### YOUR OBJECTIVE
Find every line below that contains the word "gear", and copy each of those lines.

____________________

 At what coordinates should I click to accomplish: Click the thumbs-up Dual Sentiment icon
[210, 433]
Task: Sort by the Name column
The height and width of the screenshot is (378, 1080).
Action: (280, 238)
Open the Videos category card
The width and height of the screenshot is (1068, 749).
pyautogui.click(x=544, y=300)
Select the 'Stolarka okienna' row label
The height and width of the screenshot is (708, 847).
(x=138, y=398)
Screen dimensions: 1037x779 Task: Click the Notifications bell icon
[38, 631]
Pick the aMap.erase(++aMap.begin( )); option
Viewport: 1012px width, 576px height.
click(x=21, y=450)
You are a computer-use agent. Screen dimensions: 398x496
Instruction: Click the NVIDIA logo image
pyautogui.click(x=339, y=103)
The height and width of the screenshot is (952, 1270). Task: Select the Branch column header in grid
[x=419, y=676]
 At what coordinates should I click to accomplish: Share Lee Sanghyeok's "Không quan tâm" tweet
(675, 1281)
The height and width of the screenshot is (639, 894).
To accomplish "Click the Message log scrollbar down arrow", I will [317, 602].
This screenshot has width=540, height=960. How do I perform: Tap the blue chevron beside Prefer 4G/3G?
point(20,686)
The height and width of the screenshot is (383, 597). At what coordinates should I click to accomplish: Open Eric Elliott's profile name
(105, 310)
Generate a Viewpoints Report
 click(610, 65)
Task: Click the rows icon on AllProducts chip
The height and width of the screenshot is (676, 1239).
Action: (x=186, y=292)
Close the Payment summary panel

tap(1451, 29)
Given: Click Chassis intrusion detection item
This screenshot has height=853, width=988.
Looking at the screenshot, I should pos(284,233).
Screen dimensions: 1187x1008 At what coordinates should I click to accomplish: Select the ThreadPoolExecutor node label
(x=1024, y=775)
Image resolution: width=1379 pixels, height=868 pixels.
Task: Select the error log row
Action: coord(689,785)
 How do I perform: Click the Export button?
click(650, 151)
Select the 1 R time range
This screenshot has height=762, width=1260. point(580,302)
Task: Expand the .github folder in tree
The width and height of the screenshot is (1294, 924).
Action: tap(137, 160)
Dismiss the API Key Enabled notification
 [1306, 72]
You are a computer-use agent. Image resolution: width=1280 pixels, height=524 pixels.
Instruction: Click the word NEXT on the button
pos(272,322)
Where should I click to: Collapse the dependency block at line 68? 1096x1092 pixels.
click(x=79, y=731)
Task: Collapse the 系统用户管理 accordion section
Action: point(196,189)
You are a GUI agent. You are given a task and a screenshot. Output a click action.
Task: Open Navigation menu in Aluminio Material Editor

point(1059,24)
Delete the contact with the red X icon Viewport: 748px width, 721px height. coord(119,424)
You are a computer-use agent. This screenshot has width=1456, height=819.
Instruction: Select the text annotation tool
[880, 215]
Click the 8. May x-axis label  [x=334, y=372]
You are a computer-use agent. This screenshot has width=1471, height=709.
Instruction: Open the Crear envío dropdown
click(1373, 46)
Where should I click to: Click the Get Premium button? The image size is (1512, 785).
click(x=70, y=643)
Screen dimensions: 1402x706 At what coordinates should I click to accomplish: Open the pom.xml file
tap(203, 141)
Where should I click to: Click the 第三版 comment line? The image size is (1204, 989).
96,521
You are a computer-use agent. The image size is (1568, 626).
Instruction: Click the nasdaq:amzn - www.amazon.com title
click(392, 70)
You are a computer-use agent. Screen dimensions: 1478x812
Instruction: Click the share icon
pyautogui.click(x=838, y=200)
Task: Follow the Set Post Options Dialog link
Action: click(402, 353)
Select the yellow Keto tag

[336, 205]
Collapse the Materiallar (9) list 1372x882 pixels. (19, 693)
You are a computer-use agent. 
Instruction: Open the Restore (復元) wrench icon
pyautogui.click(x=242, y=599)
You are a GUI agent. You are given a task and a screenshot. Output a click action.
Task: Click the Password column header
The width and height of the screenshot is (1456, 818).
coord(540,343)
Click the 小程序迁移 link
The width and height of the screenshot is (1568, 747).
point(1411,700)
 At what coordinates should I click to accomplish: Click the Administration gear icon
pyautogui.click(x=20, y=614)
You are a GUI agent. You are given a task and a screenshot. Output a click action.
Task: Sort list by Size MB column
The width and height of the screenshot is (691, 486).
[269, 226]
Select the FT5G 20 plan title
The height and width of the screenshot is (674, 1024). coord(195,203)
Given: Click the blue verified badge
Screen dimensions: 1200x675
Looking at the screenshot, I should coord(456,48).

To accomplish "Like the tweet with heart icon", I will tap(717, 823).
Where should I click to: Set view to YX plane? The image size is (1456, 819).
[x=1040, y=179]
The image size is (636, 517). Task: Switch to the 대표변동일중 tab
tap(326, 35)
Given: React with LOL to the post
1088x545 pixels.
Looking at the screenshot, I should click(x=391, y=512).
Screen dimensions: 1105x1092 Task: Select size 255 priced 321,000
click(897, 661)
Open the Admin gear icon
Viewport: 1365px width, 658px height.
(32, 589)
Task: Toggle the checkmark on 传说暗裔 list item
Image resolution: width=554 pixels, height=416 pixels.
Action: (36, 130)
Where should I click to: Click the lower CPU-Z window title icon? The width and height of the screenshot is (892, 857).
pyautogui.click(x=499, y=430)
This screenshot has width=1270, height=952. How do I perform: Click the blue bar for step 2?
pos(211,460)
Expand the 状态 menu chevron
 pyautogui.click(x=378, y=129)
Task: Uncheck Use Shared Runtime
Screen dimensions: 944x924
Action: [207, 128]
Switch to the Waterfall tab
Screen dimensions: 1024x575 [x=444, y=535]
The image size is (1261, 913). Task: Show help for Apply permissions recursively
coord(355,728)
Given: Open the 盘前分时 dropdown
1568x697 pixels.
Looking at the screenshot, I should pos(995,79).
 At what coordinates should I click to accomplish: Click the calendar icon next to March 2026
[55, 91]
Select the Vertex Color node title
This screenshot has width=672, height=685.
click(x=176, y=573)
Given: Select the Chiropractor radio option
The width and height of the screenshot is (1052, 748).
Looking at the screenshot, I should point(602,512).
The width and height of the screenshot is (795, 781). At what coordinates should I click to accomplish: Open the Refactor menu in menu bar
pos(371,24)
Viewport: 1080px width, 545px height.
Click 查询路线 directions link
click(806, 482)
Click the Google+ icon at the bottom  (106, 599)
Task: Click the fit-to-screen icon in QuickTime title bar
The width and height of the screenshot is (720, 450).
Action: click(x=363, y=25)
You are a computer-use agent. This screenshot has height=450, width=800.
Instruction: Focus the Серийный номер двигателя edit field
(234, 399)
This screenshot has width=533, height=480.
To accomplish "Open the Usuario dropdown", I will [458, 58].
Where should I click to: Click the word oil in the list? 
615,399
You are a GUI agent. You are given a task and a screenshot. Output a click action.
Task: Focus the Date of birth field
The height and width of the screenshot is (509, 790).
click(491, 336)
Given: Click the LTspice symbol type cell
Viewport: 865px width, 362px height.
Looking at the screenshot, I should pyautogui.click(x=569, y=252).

____________________

### RESULT
 At what coordinates should I click to accomplish: Click the Administration gear icon
Open the Admin gear icon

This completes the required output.